Last summer we were walking downtown in Charlottetown, my wife, my brother-in-law, his wife, and daughter. Just a block from Province House. It was evening, we’d been out for dinner, and to see Anne of Green Gables. We had parked on a side street and were returning to our car, when alongside the church beside which we were parked we saw, to our amazement, a fox. Not just any fox, but a black fox. None of us were ready, with a camera (or phone) so we didn’t get a picture…but all five of us gasped and said, “Look! A black fox!” A man was walking down the road towards us and he declared, “You must be tourists… we see them every day.” Oh sure…I know it’s officially called a ‘silver’ fox, and that they put money in the pockets of poor Islanders for years (and now it’s not politically correct to even suggest that there might be a market for fox pelts…) but, in 1939, 10% of the population of PEI kept foxes. Now the little critters run wild on the main street

Why all this talk about foxes? It’s because Michael Wrycraft’s lovely cover design for Jon Brooks’ new CD features a very distinguished looking fox, not a silver fox… a red one. And this one is not in a city, he’s roaming free in The Smiling & Beautiful Countryside. Brooks is a powerful singer-songwriter who has been well known for his political songs. Songs like “Fort McMurray,” “Hudson Girl,” “Son of Hamas” and “Cage Fighter” (all from 2012’s Delicate Cages CD) dealt with issues as wide ranging as the Alberta tar sands, Quebec language laws, Palestinian suicide bombers, and a mixed martial arts fighter who had been a Bosnian child soldier. The new album, which takes its title from a Sherlock Holmes quote, is something quite different. It’s a collection of murder ballads. Not Ozark murder ballads handed down from generation to generation, but Canadian murder ballads that Brooks has written. Gore, sex, killing, necrophilia: name your poison and it’s here. I saw Brooks play “Delia’s Gone,” another murder ballad, at a Johnny Cash Tribute Show a year or so ago and it gave me a clue as to what this CD would be like. Wrycraft told me then that Brooks wanted to “piss people off” with his new album. This might do it.

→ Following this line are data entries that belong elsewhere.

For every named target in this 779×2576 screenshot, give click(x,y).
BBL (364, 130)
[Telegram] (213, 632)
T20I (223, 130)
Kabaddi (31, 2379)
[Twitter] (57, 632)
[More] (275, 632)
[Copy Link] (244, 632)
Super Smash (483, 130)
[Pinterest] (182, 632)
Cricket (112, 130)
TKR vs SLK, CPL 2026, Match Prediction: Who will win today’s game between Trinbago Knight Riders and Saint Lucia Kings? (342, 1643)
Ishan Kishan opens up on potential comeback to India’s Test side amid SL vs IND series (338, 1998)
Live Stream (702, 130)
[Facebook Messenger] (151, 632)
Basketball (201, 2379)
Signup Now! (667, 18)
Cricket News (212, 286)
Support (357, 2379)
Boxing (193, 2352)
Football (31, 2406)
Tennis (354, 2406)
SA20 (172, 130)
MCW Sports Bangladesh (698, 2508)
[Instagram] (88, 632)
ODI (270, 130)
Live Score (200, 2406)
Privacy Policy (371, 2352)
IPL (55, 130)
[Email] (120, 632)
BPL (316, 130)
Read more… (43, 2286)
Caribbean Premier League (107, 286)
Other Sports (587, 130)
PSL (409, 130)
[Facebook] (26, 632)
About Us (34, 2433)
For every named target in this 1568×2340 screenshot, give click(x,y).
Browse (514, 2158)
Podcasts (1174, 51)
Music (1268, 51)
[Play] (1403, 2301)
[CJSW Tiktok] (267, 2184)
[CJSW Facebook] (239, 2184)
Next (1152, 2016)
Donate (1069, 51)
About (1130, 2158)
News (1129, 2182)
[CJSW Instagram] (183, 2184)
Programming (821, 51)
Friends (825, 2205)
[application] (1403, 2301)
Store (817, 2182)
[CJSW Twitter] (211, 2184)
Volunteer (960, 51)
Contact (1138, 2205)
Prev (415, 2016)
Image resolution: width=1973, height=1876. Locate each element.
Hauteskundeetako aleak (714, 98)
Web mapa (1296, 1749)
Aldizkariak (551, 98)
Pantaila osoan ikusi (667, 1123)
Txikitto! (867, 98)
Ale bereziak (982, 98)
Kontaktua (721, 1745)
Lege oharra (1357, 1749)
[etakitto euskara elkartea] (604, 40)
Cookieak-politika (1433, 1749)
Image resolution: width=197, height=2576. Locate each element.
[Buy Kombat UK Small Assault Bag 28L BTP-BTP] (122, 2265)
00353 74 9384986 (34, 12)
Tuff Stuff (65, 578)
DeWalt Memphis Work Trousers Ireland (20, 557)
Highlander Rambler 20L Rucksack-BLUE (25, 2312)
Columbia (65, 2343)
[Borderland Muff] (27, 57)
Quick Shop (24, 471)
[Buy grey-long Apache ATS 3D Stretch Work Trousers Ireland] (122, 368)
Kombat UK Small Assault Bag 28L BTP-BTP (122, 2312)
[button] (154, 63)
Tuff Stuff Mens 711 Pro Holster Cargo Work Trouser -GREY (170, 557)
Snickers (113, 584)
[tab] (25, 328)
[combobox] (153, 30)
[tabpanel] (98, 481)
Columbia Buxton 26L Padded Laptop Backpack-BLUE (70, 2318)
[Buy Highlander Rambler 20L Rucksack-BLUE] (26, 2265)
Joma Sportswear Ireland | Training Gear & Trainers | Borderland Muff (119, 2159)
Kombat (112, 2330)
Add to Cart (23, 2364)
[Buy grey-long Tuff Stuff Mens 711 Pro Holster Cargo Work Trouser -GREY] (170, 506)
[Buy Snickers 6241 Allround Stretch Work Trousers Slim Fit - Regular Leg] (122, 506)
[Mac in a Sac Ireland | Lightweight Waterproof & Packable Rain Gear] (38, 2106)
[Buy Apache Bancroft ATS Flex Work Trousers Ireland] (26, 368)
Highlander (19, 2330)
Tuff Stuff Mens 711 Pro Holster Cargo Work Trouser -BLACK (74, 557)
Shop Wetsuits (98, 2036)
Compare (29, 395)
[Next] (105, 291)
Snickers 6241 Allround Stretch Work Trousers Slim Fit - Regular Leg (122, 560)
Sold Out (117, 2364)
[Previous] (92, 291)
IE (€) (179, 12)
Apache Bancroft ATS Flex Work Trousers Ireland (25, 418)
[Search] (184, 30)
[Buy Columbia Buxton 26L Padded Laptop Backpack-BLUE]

He kicks things off with a shopping list of available weaponry called “Gun Dealer.” Just Brooks’ guitar and percussion on the guitar top. Potent stuff. “People Don’t Think of Others” is a slower song about a murder-suicide on the kitchen floor of a house in Saskatchewan. It reads a bit like a newspaper report. And the next song takes its story right from the headlines, “Queensville” is the story of Christine Jessop and Guy Paul Morin. It happened over 30 years ago and is still unsolved, although Morin spent 10 years in prison for the crime. Brooks outlines the tale accompanied by banjitar and more of that hand percussion. There’s lots more. Kids kill their grammas just “to see,” people are robbed, raped, and murdered. Then there’s an epic nearly 12 minutes long, “The Only Good Thing is an Old Dog.” It is about evil. All set to music. You can hardly turn away. And that’s true of the whole album. Jon Brooks is the only musician on the album – voice, guitar and banjitar, and, of course, that guitar-top percussion. He throws himself into each song, growling and sometimes whispering these terrible reports of violence. You may not make it through all ten tracks at once, but you’ll be back again for sure.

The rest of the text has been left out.